Michael Nielsen

Personal information
- Full name: Michael Nielsen
- Nationality: Denmark
- Born: 3 August 1975 (age 50) Roskilde, Denmark
- Height: 1.74 m (5 ft 8+1⁄2 in)
- Weight: 86 kg (190 lb)

Sport
- Sport: Shooting
- Event: Skeet (SK125)
- Club: SK København
- Coached by: Kjild Fristrup

Medal record
Men's shooting
Representing Denmark
European Championships
| Silver medal – second place | 2003 Brno | SK125 |

= Michael Nielsen (sport shooter) =

Danish sport shooter (born 1975)

Michael Nielsen (born 3 August 1975) is a Danish sport shooter. He won a silver medal in skeet shooting at the 2003 European Championships in Brno, Czech Republic, and eventually finished seventh at the 2004 Summer Olympics, competing for the Danish team. Nielsen trains under longtime coach Kjild Fristrup as a member of the shooting team at SK København.

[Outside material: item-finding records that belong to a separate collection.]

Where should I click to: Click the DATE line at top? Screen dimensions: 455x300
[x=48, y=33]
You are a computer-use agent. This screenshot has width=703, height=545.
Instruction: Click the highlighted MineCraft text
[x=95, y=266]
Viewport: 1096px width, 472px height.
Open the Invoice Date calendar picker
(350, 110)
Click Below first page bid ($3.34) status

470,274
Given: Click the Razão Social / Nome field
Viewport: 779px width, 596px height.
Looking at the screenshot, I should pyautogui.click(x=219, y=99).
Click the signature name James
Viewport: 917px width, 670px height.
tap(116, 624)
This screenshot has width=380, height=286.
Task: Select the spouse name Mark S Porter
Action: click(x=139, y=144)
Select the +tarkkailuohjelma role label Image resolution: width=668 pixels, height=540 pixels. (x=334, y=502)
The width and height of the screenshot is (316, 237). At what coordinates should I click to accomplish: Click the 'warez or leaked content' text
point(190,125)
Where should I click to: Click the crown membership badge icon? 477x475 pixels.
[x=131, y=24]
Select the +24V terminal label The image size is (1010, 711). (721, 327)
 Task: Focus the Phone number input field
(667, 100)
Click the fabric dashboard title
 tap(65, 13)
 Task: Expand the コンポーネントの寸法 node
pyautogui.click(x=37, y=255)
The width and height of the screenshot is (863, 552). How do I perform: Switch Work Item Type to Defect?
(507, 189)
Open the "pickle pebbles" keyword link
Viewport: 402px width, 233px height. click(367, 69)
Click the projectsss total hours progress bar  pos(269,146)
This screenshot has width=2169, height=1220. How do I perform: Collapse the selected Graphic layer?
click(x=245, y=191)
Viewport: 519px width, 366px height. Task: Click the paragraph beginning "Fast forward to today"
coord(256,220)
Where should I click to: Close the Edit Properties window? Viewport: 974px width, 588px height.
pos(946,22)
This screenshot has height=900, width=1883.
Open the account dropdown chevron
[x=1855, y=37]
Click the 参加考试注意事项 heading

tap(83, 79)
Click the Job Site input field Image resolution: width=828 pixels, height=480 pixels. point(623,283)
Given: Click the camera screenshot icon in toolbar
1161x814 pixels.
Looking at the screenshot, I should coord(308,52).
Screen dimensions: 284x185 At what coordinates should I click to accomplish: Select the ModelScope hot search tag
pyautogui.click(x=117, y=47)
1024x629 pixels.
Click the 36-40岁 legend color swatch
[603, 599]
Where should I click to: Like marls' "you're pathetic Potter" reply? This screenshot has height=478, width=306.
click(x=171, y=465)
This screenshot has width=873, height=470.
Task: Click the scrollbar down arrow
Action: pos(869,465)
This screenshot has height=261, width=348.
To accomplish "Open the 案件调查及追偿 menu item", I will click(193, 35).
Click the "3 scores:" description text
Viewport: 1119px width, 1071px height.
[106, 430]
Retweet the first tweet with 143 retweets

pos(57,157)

Nielsen qualified for the Danish team in the men's skeet at the 2004 Summer Olympics in Athens. He had eclipsed a minimum qualifying score of 124 to strike a silver-medal finish and to grab one of the Olympic quota places available at the European Championships less than a year earlier. Clearly one of the top favorites vying for an Olympic medal, Nielsen nailed 122 targets out of a possible 125 to force a third-place tie with four other shooters in the qualifying round, but fell abruptly in a tight duel to neighboring Norway's Harald Jensen 2 to 1, who coveted the last seed for the six-man Olympic final, relegating him to seventh.

Nielsen is also married to pistol shooter and three-time Olympian Susanne Meyerhoff.